→ Task directions
Return only the count of lines in the listing below where the word "computer" appears.

→ Records for processing
--------------------------------

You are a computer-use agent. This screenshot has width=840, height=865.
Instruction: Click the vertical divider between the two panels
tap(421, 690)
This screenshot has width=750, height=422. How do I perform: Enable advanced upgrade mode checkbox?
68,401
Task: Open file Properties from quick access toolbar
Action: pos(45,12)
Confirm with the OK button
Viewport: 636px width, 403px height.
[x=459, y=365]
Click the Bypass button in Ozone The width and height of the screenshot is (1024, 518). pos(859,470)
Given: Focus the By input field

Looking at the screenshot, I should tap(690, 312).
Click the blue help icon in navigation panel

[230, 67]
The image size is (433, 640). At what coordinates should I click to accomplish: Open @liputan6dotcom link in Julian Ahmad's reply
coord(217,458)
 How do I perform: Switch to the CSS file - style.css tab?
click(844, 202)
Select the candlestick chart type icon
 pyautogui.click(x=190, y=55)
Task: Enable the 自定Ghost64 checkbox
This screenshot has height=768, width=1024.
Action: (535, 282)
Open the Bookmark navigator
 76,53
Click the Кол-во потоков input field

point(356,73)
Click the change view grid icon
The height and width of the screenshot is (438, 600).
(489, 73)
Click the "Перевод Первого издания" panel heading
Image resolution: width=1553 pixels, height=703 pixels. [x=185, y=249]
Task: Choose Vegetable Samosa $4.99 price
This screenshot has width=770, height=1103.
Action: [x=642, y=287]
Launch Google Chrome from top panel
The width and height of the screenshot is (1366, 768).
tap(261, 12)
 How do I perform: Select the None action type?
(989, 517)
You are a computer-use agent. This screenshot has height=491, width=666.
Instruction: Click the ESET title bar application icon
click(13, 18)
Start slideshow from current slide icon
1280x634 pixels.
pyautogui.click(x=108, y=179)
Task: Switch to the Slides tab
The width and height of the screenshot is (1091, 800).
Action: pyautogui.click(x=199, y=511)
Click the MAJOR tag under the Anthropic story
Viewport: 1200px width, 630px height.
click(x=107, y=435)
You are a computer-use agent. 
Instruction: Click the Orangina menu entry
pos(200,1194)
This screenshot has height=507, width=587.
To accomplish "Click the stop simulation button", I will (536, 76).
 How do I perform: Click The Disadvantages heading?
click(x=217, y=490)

--------------------------------

→ Answer for the task
3